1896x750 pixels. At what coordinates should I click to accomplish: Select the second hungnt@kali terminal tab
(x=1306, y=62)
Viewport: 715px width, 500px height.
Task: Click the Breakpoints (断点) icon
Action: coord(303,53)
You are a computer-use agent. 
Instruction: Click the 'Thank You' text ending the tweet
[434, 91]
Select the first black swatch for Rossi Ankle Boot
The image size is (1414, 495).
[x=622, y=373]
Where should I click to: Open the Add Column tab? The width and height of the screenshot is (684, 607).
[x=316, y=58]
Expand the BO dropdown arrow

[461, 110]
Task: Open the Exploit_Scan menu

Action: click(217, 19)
- - - -
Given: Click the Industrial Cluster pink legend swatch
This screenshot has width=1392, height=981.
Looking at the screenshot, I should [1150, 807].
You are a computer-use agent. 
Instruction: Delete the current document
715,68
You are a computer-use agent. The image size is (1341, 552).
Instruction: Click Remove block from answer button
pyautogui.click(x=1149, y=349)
- - - -
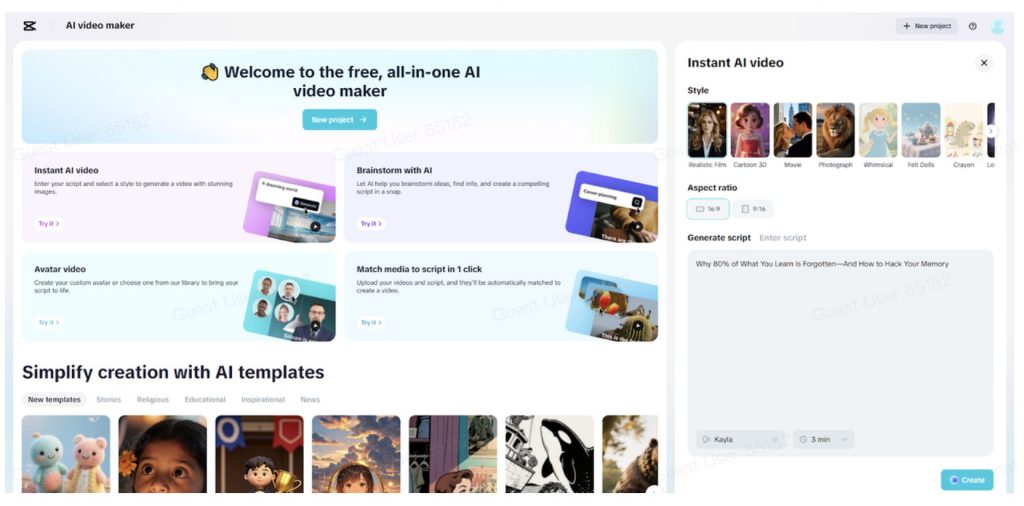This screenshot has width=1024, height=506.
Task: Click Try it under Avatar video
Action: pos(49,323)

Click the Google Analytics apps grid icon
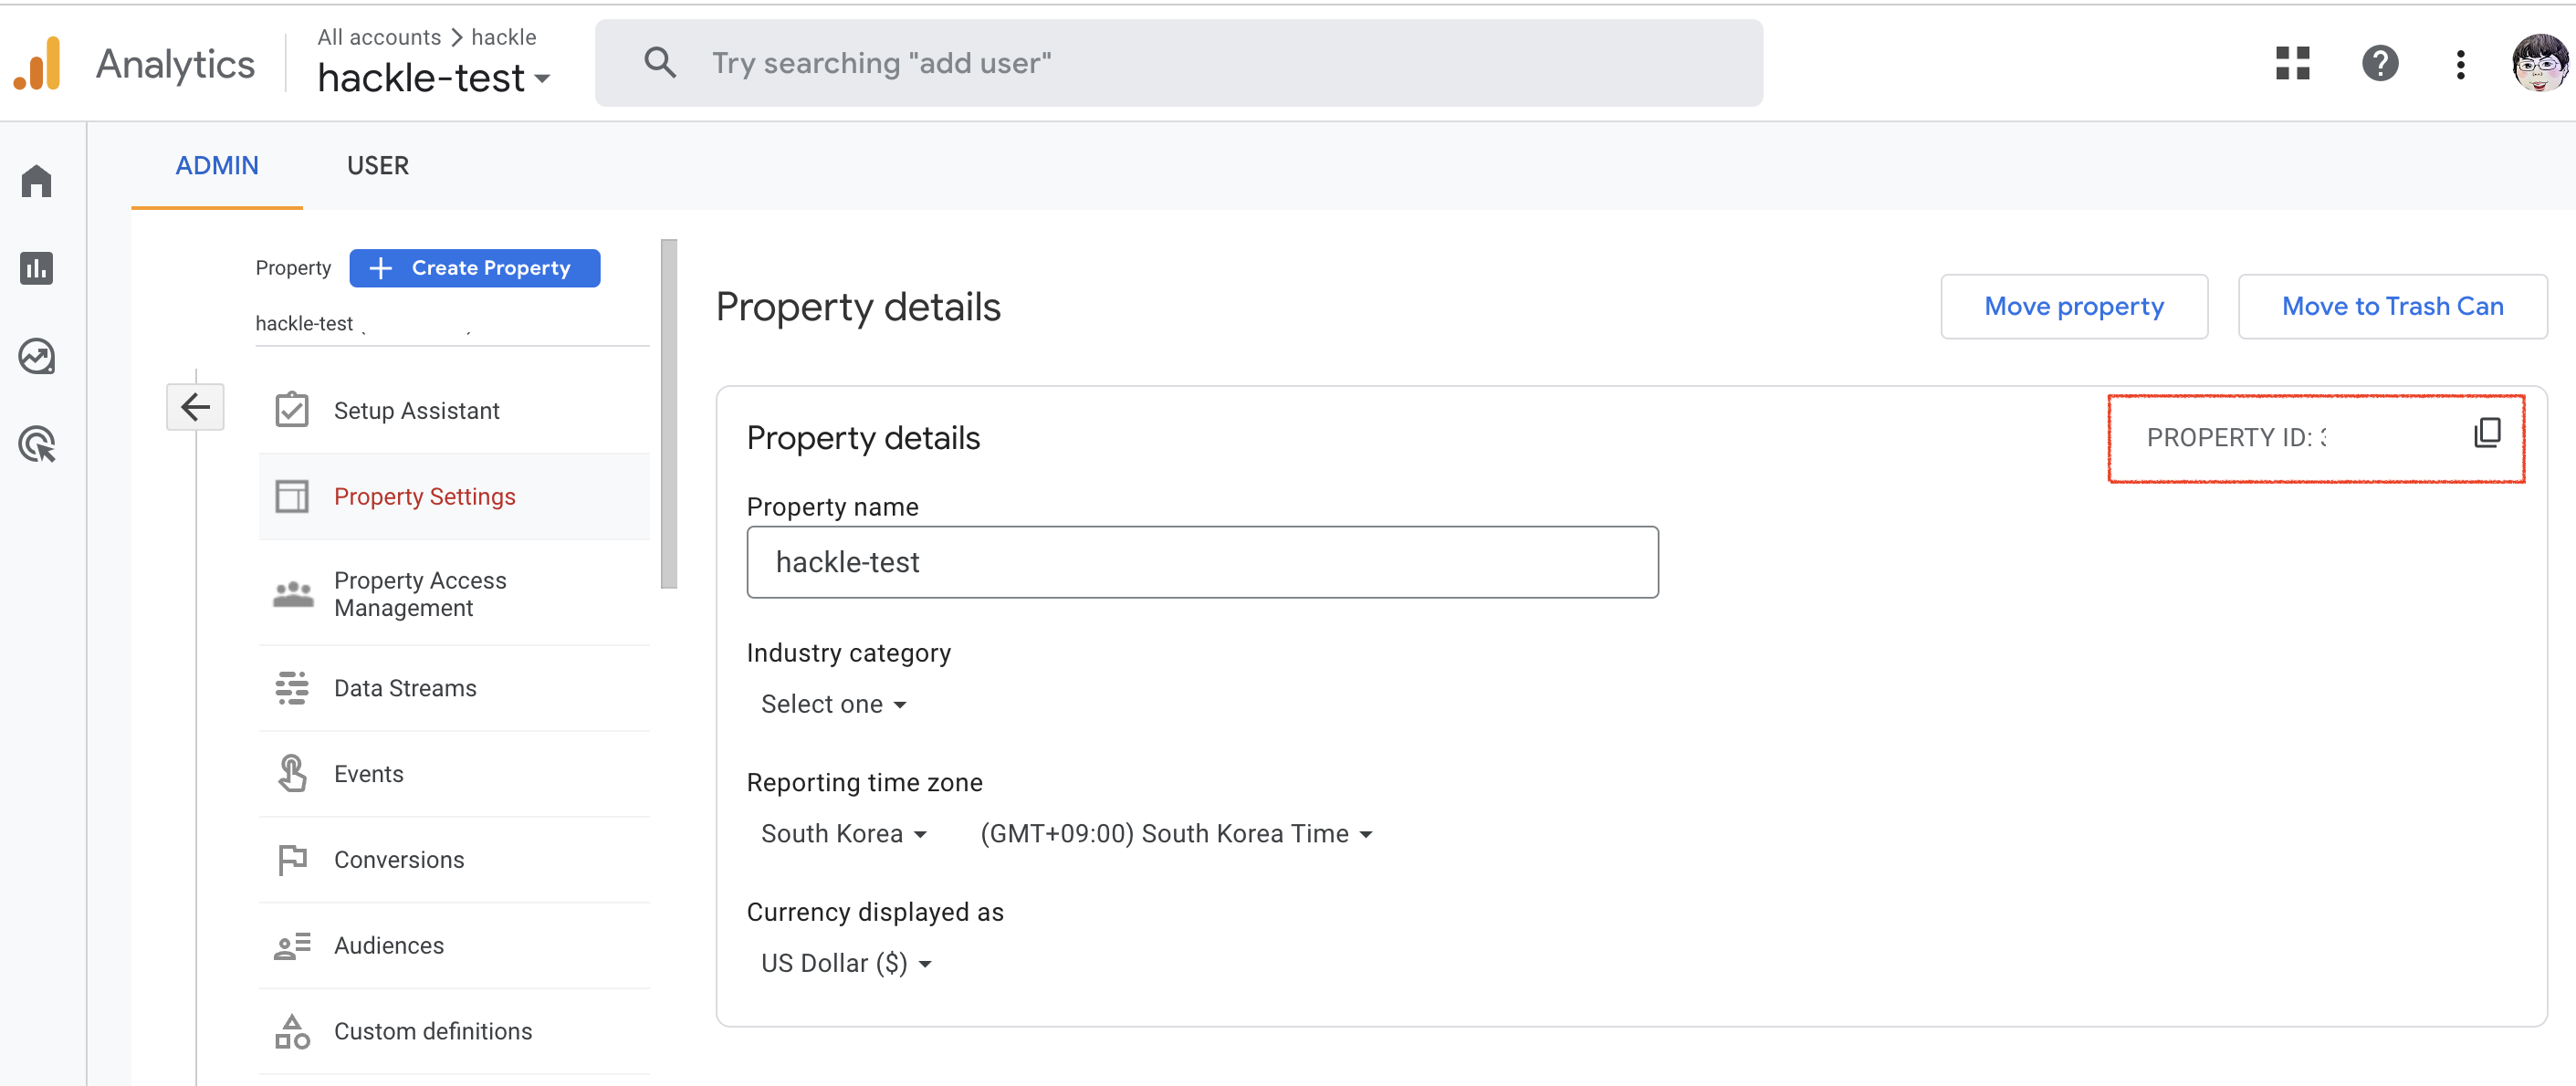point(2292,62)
- - - -
(Task instructions):
Please find all lines of the entries that hold the string "swatch" and copy them.

(Worked solution):
Select the first black swatch for Rossi Ankle Boot
Given: Click the Industrial Cluster pink legend swatch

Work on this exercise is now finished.